**Document segment:**
+--

Not Quite the Break I Had in Mind

Time for a pop quiz.

Of my three children, which would you deem the most likely to suffer a broken leg?

A) The seven year-old boy who spends his days replicating ninja moves and Star Wars battles?

B) The five year-old girl who spends her days attempting overly dramatic ballet and gymnastics maneuvers?

C) The one year-old boy who spends his days walking laps around the first floor of my house?

I was naive enough to be surprised that it was C. I mean, scrapes and bumps in spades, sure. But a broken leg?

As all stories of injury or illness begin, it was of course 5pm on a Friday. That exact moment all medical office phone lines switch over to after-hours-we’re-not-here mode.

+--

**Provided data:**
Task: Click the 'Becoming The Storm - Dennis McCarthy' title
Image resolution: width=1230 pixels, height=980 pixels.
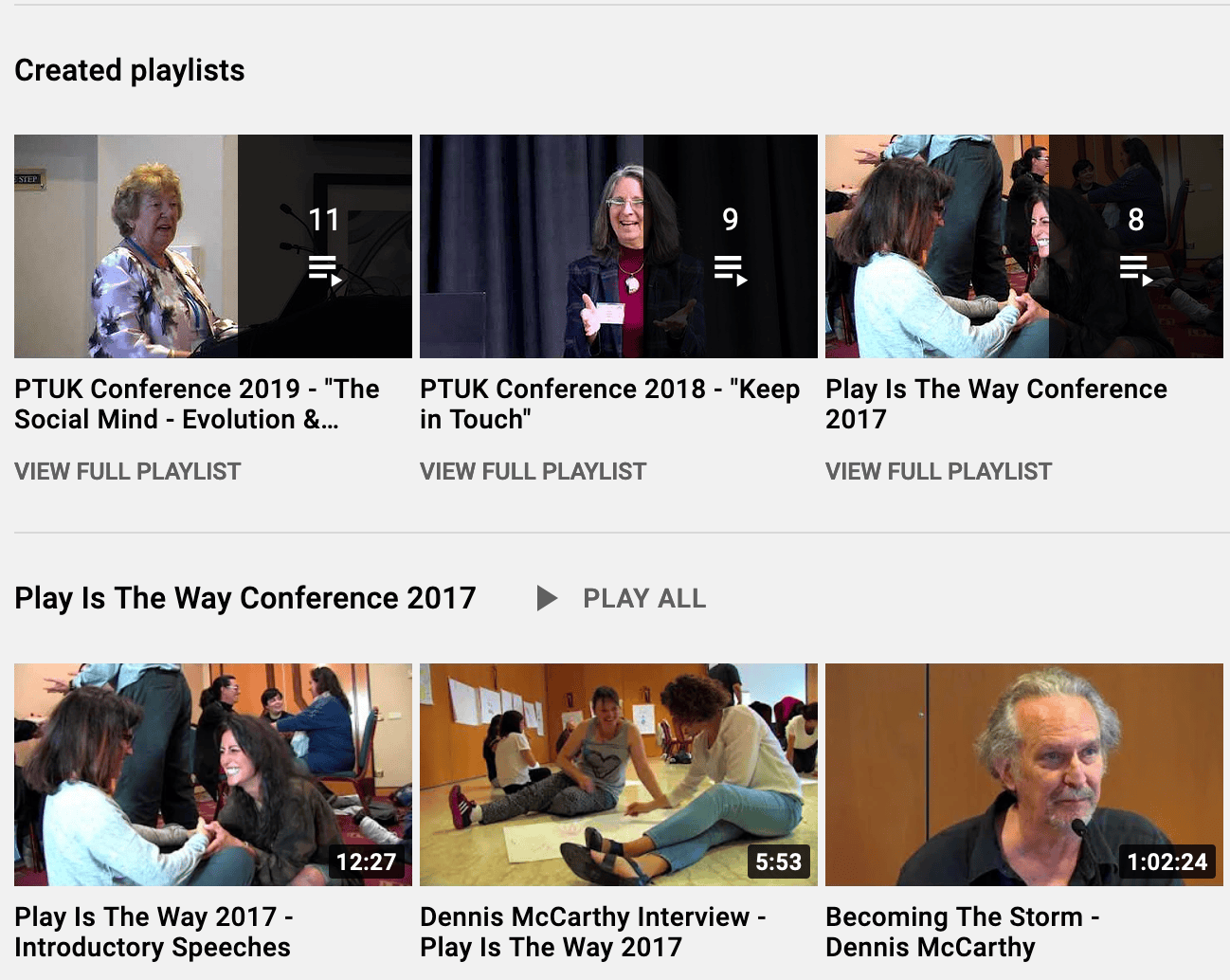Action: [963, 932]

+--

**Problem set:**
[1] In the post about the toddler's broken leg, substitute "tap dance" for "ballet" and give the passage again, beginning at the words "Of my three" and stopping after "and gymnastics maneuvers?".
[2] Proceed with the post about the toddler's broken leg from the point where it stops.

**Your responses:**
[1]
Of my three children, which would you deem the most likely to suffer a broken leg?

A) The seven year-old boy who spends his days replicating ninja moves and Star Wars battles?

B) The five year-old girl who spends her days attempting overly dramatic tap dance and gymnastics maneuvers?

[2]
He was walking laps around the kitchen and dining room, as he does 5,000 times a day. I heard him fall, as he does 5,000 times a day. He cried a little and it really didn’t seem serious, until I noticed that he was having trouble getting back up. When, 30 minutes later, he still couldn’t bear any weight on his right leg, I knew I had to do what every parent loves more than anything: Drag all three kids, unfed at dinner time, to the pediatrician’s office on a Friday night. Is there really anything better?

I really wasn’t expecting it to be a broken leg, but there it was. A toddler fracture, to be specific, where an “uneventful” fall at the wrong angle apparently breaks a 17 month-old tibia.

The pediatrician on duty that night wasn’t our usual, but I’ll never forget him. Why? Because his face will always be burned into my brain, as he speculated that the orthopedist would tell us on Monday morning to keep the baby off of his feet for four to six weeks.

Whaaaaaat? Howwww? Huhhhhh? Uhhh? 

These were the most complete thoughts I had in my head.

These non-thoughts then gave way to visions of me sitting on the floor with a screaming kid for a month and a half, passing toys back and forth while wondering where the hell we packed away our Elf on the Shelf last Christmas.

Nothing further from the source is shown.